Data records
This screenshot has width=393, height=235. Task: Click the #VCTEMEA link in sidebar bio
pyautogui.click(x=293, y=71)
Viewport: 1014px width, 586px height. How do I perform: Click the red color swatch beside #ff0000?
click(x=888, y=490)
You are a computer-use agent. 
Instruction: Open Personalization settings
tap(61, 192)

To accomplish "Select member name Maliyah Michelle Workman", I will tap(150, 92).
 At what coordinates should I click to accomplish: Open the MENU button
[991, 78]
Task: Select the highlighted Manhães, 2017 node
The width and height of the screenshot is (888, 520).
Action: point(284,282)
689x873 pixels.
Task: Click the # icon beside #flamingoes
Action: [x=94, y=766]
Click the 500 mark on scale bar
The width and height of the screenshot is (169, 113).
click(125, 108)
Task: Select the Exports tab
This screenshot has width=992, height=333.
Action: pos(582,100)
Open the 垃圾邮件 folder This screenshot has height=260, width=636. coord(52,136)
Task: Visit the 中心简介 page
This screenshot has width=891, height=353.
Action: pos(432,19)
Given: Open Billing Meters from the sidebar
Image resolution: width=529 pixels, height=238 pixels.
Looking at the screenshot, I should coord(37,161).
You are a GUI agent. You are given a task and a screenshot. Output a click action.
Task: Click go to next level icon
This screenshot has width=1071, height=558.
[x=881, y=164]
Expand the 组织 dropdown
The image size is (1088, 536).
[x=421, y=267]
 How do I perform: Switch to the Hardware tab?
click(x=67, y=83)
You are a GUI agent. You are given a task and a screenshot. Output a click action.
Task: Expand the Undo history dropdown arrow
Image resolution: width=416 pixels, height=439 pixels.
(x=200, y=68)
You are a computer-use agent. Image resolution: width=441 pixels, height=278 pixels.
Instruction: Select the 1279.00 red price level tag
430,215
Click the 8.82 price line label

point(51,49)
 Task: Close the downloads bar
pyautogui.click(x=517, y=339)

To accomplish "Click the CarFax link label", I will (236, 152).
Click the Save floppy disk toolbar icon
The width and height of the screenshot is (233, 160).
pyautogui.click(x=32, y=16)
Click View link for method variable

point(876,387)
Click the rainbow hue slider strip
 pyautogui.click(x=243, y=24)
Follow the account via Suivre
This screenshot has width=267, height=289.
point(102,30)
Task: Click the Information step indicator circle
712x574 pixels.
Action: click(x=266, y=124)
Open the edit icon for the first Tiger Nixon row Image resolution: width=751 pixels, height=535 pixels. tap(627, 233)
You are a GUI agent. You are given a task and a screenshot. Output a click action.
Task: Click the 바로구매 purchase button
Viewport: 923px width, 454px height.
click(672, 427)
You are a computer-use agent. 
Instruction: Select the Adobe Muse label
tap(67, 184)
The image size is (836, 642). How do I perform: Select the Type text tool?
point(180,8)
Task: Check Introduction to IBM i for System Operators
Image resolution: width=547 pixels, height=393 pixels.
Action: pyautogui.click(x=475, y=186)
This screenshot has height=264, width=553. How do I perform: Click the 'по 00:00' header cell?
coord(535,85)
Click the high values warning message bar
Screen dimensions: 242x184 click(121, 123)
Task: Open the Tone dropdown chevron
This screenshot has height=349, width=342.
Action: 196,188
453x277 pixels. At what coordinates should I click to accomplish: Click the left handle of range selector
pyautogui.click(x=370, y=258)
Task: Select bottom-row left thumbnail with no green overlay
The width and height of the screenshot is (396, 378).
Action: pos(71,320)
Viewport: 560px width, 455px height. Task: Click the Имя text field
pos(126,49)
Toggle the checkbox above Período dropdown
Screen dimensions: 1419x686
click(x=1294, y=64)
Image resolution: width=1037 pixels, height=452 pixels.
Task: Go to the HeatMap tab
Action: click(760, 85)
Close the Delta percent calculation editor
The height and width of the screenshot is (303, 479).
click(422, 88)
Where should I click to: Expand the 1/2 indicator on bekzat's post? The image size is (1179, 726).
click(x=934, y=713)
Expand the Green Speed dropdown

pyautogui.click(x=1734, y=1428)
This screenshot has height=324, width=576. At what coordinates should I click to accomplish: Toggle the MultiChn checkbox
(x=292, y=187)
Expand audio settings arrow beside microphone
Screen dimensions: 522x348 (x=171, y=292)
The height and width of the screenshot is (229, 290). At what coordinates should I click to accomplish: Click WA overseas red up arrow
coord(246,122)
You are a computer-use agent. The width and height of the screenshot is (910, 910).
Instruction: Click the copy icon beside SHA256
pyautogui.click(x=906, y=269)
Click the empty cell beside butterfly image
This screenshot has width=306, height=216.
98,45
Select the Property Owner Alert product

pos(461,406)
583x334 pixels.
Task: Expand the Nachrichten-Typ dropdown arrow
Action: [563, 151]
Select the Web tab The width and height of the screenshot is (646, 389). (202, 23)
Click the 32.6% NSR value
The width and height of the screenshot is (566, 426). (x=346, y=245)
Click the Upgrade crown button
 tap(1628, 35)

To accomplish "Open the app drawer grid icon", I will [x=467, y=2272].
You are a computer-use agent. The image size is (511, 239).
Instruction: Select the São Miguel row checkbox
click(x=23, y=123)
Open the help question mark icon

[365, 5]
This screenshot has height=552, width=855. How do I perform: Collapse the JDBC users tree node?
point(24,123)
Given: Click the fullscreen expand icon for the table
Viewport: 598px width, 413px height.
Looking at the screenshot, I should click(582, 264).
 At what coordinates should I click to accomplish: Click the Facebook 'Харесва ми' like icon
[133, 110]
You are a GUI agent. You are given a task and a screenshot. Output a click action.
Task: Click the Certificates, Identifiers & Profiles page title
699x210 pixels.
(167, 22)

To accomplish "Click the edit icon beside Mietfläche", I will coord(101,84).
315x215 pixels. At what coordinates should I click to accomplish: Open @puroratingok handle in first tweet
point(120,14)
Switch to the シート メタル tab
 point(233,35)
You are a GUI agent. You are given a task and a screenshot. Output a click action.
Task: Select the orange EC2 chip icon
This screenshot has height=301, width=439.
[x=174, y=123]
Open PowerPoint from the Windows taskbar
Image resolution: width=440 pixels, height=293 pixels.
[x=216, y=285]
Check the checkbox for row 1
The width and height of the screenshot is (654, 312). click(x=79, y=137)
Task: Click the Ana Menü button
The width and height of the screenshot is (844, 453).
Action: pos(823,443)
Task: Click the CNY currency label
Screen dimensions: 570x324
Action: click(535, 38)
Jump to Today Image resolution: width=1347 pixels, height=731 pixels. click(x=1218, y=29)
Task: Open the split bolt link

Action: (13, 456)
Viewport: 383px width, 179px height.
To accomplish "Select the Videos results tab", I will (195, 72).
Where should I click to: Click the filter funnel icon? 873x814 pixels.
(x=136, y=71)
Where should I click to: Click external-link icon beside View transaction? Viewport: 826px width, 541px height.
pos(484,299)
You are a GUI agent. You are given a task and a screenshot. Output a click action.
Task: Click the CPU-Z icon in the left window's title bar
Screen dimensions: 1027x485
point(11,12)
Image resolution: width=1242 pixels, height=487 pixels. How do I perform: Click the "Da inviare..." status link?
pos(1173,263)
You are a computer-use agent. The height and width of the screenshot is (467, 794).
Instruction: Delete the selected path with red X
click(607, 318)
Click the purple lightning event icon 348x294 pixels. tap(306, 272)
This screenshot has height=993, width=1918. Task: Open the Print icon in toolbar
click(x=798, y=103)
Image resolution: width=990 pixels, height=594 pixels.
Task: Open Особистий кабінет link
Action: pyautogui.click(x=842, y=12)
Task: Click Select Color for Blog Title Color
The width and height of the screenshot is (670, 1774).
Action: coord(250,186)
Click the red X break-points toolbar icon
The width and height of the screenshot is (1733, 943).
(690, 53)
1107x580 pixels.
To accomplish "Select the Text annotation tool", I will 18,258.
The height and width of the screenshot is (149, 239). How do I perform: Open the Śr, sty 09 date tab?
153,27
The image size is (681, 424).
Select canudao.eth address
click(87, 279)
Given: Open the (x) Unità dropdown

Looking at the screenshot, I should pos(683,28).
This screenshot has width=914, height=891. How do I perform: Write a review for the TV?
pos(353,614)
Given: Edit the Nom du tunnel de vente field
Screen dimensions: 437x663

> [Try it]
Return exactly the lines above from the line that has "ми' like icon" through the line that has "Click the purple", inclusive, and nothing else.

> [Exercise response]
 At what coordinates should I click to accomplish: Click the Facebook 'Харесва ми' like icon
[133, 110]
You are a GUI agent. You are given a task and a screenshot. Output a click action.
Task: Click the Certificates, Identifiers & Profiles page title
699x210 pixels.
(167, 22)

To accomplish "Click the edit icon beside Mietfläche", I will coord(101,84).
315x215 pixels. At what coordinates should I click to accomplish: Open @puroratingok handle in first tweet
point(120,14)
Switch to the シート メタル tab
 point(233,35)
You are a GUI agent. You are given a task and a screenshot. Output a click action.
Task: Select the orange EC2 chip icon
This screenshot has height=301, width=439.
[x=174, y=123]
Open PowerPoint from the Windows taskbar
Image resolution: width=440 pixels, height=293 pixels.
[x=216, y=285]
Check the checkbox for row 1
The width and height of the screenshot is (654, 312). click(x=79, y=137)
Task: Click the Ana Menü button
The width and height of the screenshot is (844, 453).
Action: pos(823,443)
Task: Click the CNY currency label
Screen dimensions: 570x324
Action: click(535, 38)
Jump to Today Image resolution: width=1347 pixels, height=731 pixels. click(x=1218, y=29)
Task: Open the split bolt link

Action: (13, 456)
Viewport: 383px width, 179px height.
To accomplish "Select the Videos results tab", I will (195, 72).
Where should I click to: Click the filter funnel icon? 873x814 pixels.
(x=136, y=71)
Where should I click to: Click external-link icon beside View transaction? Viewport: 826px width, 541px height.
pos(484,299)
You are a GUI agent. You are given a task and a screenshot. Output a click action.
Task: Click the CPU-Z icon in the left window's title bar
Screen dimensions: 1027x485
point(11,12)
Image resolution: width=1242 pixels, height=487 pixels. How do I perform: Click the "Da inviare..." status link?
pos(1173,263)
You are a computer-use agent. The height and width of the screenshot is (467, 794).
Instruction: Delete the selected path with red X
click(607, 318)
Click the purple lightning event icon 348x294 pixels. tap(306, 272)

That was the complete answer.